I do imagine it like in the twitter example, an aggregation and collaboration of few simple services working together.
The role of the Agile movement
Agile is treating the symptoms, it’s true, I’ve seen many times agilists (including me) preaching for the old good principles (don’t reinvent the weel, keep it simple, etc) but how many times do we have to rewrite the same software?
For how long will we have to rewrite the same objects, the same business logic?
Why are we still writing web applications like ten years ago? Why are we still using Spring, Hibernate, Databases, Layered Architectures?
I think it’s time for laziness, simplicity and more real reuse, somebody told me that it’s an utopia, but even only trying will make the IT world a better place to be.
Agile can cure the disease
The Agile developer community, being so open minded and always embracing chance has a great chance to change the way software is written.
There’s not so much new from a process point of view in these days (at least, that’s a complaint that I’ve heard from many people, especially coming back from big Agile gigs), but there’s so much work to do on the technical side of things.

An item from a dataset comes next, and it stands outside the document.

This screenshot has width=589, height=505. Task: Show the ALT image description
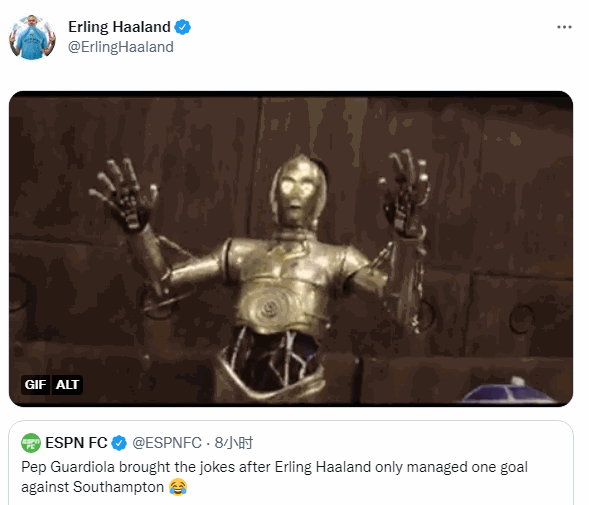click(67, 385)
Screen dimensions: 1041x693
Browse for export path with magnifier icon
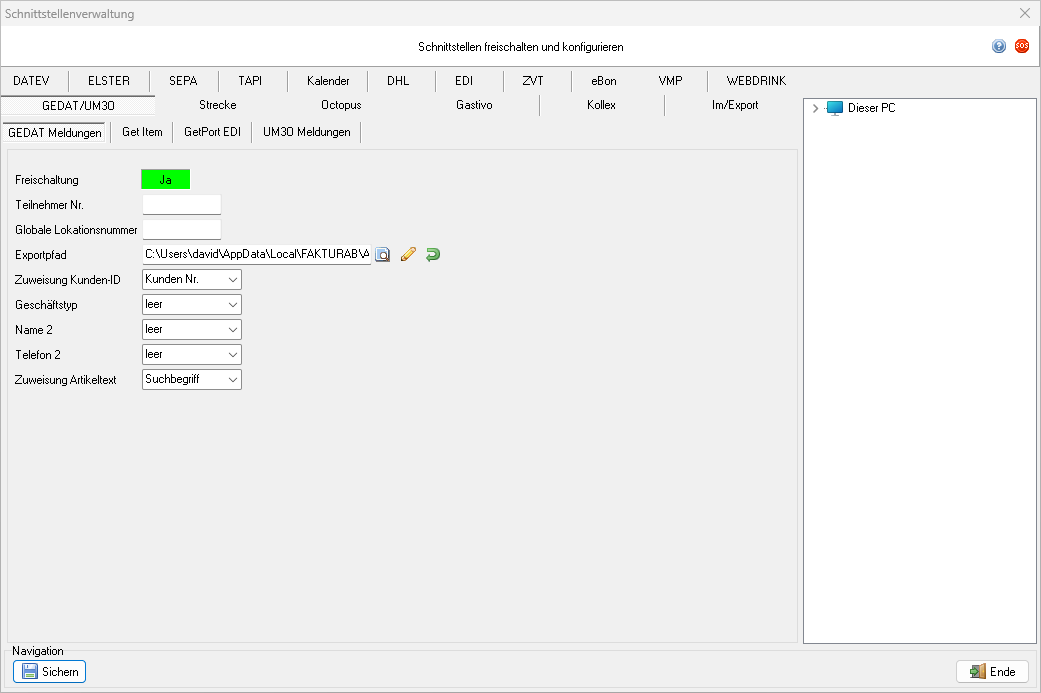click(x=382, y=255)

The NoSQL movement is one of the signs that something new is just born and growing, don’t miss the opportunity.
You might want to keep an eye on these four opensource project…

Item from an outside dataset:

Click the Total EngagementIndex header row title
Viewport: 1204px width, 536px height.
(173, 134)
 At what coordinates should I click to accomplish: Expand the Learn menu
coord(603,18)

- Apache ODE (Orchestration Director Engine) executes business processes written following the WS-BPEL standard. It talks to web services, sending and receiving messages, handling data manipulation and error recovery as described by your process definition. It supports both long and short living process executions to orchestrate all the services that are part of your application.
- JBoss DNA is a new unified repository system that is JCR-compliant and capable of federating information from a variety of systems. To client applications, JBoss DNA looks and behaves like a regular JCR repository that they search, navigate, version, and listen for changes. But under the covers, JBoss DNA gets its content by federating multiple external systems (like databases, services, other repositories, etc). This way, the unified repository content stays up-to-date and in sync, even though the external systems still own the information and existing applications still work. Plus, JBoss DNA sequences the content in the repository, extracting patterns and structured content that makes the repository more useful and effective.
- Convergence is a project aimed at integrating Computational Grids with In-Memory Data Grids (IMDG)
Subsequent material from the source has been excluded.